→ **REQUIRED WORK**
Scan the entries below for the string "dropdown" and copy every line where it turns up.

Segment Start: DATA TO EXAMINE

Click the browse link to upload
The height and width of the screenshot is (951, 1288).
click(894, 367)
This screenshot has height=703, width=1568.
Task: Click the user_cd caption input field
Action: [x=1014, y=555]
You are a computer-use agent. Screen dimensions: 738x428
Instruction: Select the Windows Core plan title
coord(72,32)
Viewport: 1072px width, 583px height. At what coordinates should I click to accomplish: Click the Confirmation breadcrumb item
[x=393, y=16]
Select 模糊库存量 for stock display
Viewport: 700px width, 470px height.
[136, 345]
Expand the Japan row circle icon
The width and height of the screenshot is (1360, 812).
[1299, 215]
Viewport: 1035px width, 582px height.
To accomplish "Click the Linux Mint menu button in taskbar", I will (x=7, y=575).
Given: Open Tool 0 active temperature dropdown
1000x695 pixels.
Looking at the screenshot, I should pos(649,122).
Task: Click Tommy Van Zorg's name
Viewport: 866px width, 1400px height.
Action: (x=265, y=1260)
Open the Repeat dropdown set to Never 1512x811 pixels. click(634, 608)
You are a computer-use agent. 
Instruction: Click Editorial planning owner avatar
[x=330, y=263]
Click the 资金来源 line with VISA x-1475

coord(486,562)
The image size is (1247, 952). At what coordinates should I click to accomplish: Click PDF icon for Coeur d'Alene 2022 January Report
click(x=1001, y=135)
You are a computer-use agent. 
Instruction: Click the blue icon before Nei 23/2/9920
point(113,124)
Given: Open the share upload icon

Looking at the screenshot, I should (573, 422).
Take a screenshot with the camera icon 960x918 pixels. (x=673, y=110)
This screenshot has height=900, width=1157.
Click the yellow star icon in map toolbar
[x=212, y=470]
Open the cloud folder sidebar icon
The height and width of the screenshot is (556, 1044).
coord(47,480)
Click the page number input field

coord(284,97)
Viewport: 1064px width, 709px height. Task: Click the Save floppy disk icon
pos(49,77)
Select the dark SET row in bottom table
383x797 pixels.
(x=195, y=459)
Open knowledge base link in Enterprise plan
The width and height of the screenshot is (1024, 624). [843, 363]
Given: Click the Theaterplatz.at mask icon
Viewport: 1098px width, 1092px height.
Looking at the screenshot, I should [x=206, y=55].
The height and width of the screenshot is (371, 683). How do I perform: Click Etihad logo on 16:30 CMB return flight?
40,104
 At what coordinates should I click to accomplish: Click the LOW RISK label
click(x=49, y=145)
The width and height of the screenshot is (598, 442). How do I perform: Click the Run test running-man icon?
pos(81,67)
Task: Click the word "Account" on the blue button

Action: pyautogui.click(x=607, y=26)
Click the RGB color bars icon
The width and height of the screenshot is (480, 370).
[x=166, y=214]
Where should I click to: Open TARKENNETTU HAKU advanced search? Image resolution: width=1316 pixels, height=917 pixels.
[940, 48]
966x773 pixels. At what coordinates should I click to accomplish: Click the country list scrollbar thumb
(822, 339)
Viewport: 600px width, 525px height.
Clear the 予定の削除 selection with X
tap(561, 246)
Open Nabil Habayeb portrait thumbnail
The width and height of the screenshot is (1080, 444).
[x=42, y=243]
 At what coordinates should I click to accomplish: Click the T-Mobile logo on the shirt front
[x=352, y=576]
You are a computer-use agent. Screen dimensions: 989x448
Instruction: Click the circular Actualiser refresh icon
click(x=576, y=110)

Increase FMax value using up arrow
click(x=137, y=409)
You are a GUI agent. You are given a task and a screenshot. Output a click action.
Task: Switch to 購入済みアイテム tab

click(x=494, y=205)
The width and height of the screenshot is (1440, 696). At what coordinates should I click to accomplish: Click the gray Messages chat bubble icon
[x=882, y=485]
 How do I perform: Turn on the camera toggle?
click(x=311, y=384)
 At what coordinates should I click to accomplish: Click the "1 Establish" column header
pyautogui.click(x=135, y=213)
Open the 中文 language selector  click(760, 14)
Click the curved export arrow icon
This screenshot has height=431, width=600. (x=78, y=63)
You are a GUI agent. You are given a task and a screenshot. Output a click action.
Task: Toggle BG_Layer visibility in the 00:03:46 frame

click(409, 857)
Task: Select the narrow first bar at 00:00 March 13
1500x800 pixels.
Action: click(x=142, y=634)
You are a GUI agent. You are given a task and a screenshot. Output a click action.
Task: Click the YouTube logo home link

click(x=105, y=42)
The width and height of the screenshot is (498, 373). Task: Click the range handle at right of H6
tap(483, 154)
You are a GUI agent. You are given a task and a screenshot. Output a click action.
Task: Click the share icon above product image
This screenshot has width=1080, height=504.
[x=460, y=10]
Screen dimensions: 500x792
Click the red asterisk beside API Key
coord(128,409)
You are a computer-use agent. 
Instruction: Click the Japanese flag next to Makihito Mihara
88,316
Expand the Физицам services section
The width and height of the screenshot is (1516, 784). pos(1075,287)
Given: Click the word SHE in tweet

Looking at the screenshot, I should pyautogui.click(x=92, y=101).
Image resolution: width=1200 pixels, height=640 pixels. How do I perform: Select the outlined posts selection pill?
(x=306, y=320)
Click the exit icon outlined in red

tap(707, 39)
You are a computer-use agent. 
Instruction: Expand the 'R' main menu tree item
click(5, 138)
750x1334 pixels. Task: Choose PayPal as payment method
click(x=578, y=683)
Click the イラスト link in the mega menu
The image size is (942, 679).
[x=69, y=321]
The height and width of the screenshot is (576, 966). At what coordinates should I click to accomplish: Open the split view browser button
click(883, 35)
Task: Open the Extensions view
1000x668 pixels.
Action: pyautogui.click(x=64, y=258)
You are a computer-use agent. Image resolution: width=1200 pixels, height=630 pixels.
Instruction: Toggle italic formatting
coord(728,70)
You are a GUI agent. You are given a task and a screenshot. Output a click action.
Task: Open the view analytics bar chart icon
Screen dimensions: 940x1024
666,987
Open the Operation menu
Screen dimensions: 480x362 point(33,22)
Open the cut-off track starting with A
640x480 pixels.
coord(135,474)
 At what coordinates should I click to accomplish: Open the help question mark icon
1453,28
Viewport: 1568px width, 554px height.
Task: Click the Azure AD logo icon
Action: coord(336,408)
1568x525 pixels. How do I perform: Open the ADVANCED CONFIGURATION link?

Segment End: DATA TO EXAMINE

→ **ANSWER FOR THIS EXERCISE**
Given: Open Tool 0 active temperature dropdown
Open the Repeat dropdown set to Never 1512x811 pixels. click(634, 608)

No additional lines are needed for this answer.